### EXTRACTED RECORDS:
--- START ---
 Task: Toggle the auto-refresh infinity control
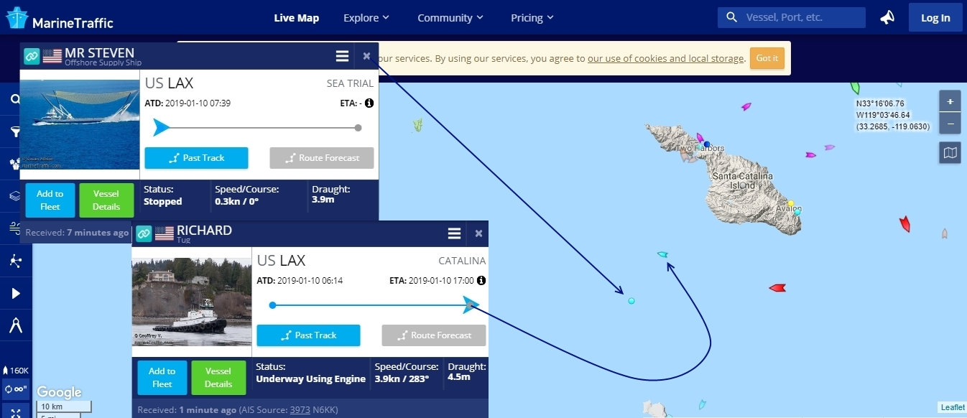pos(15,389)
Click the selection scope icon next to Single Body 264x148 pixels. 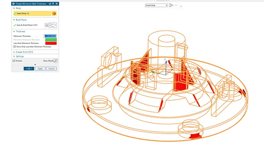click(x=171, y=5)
--- END ---
--- START ---
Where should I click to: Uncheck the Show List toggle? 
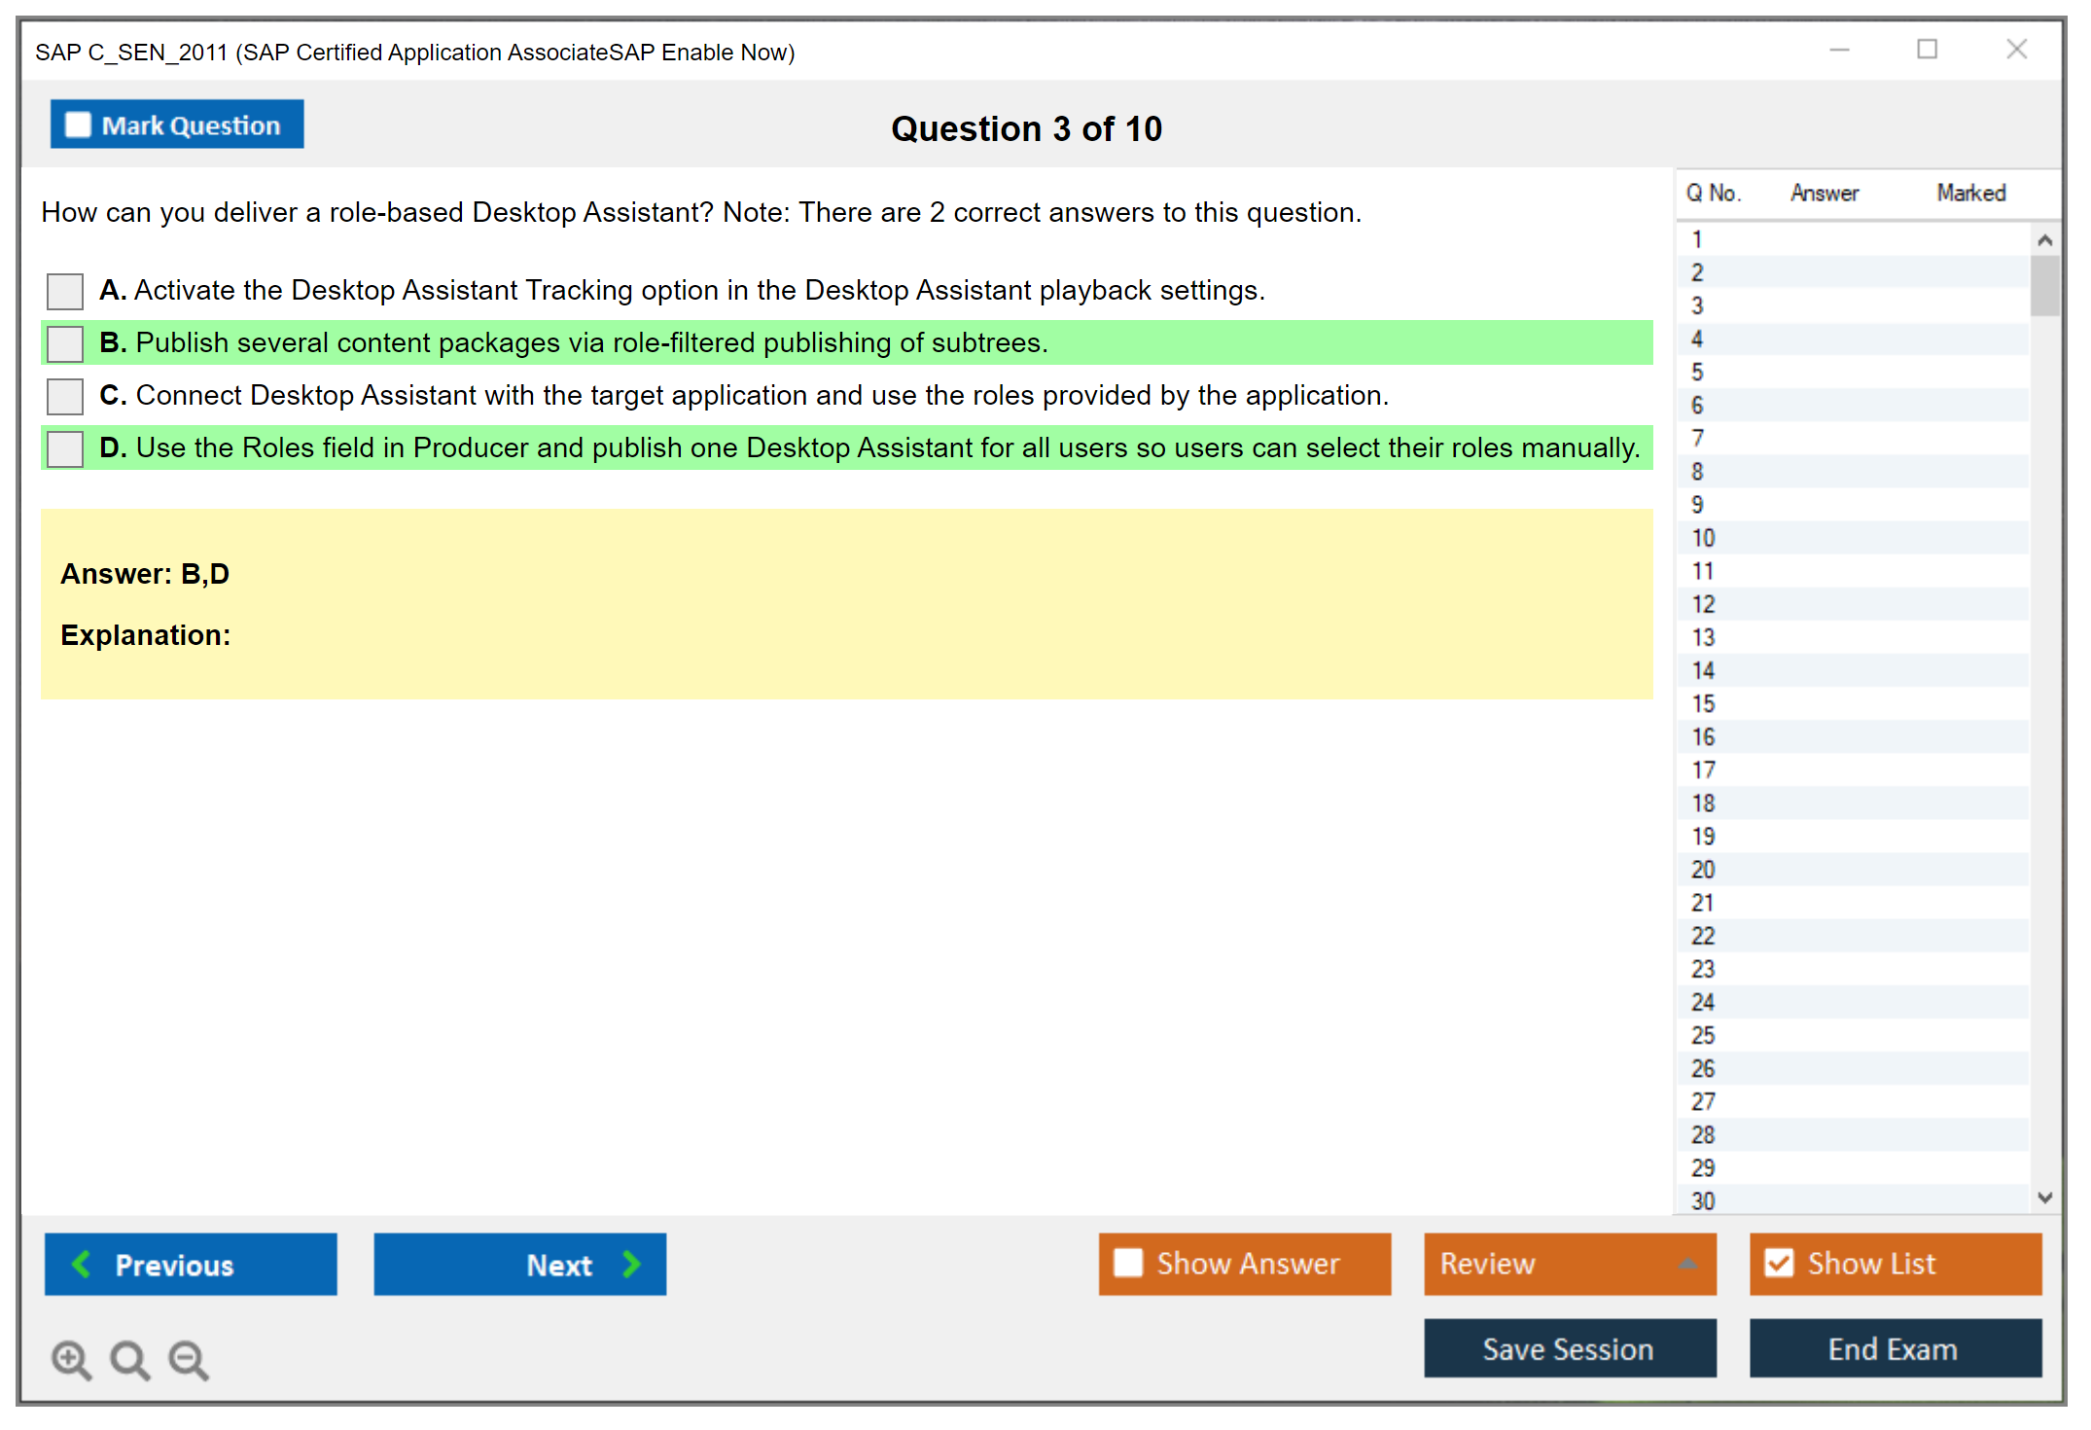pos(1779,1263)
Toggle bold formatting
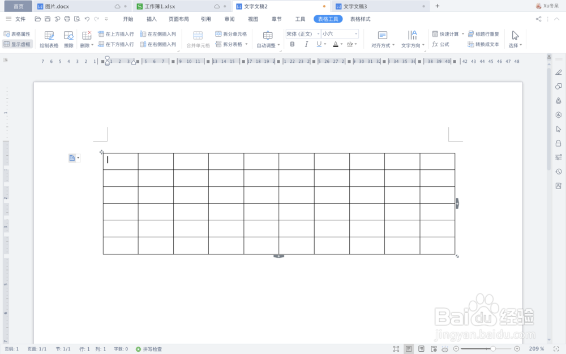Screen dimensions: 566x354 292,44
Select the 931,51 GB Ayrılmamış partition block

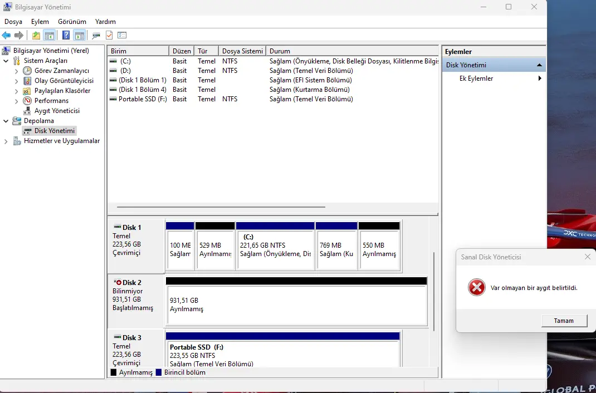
--- END ---
--- START ---
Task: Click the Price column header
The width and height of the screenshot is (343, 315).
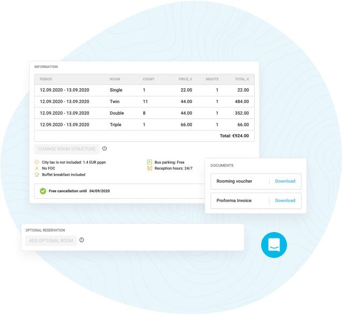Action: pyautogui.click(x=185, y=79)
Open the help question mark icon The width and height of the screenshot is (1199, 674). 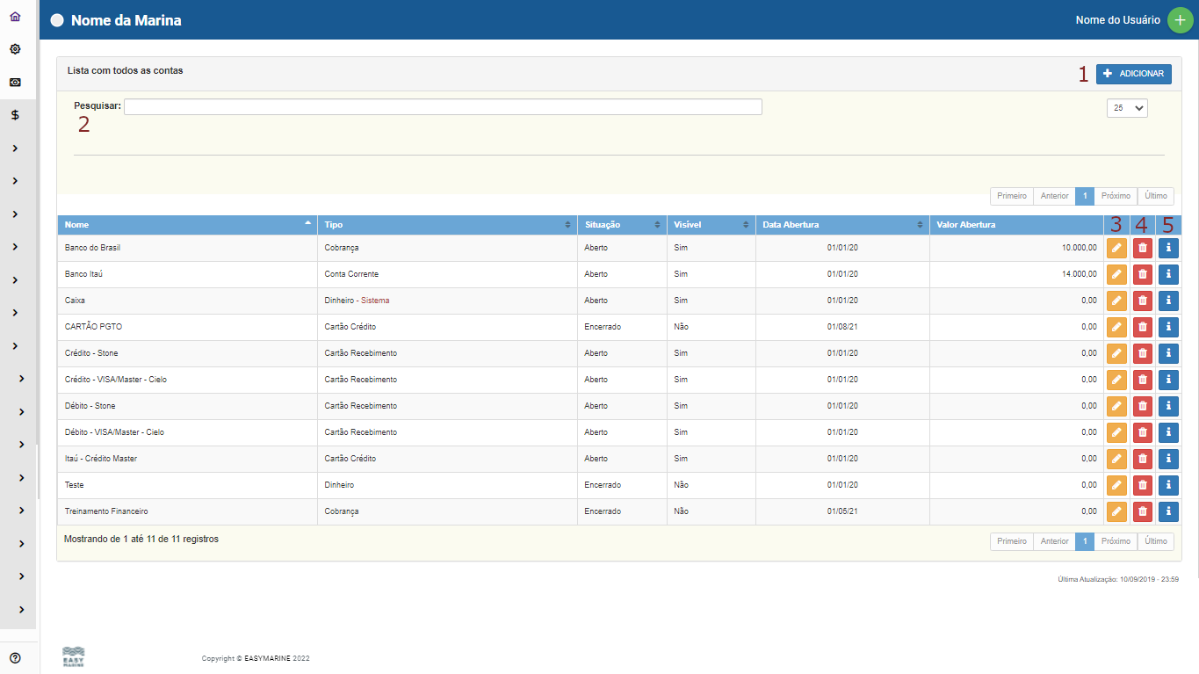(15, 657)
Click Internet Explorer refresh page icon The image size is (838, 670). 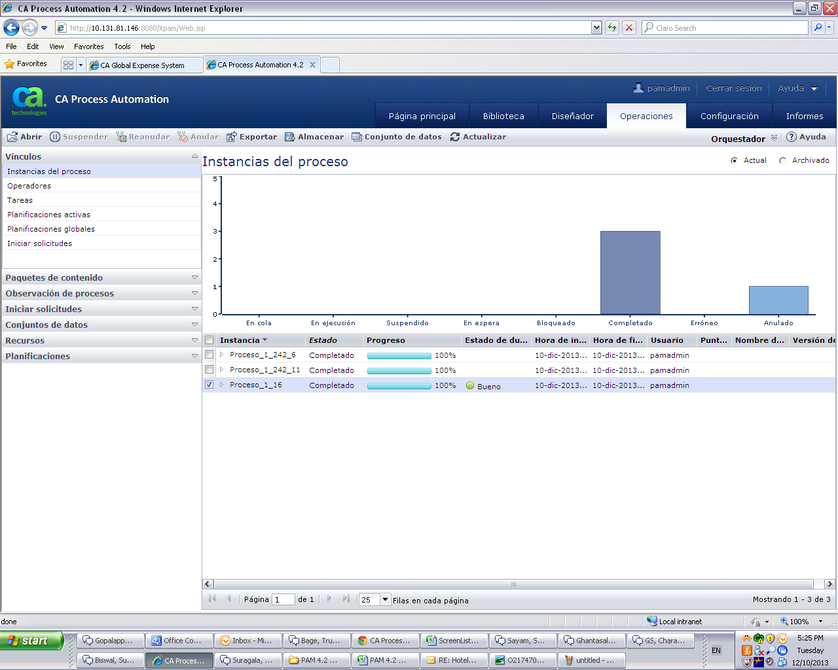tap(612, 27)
--- END ---
### EXERCISE DETAILS:
Print the part of the records that opens with the line containing "Where should I" and closes with the line containing "Select the 931,51", both lines included. Leave the pictures out.

### OUTPUT BELOW:
Where should I click to: Uncheck the Show List toggle? 
pos(1779,1263)
Toggle bold formatting
Screen dimensions: 566x354 292,44
Select the 931,51 GB Ayrılmamış partition block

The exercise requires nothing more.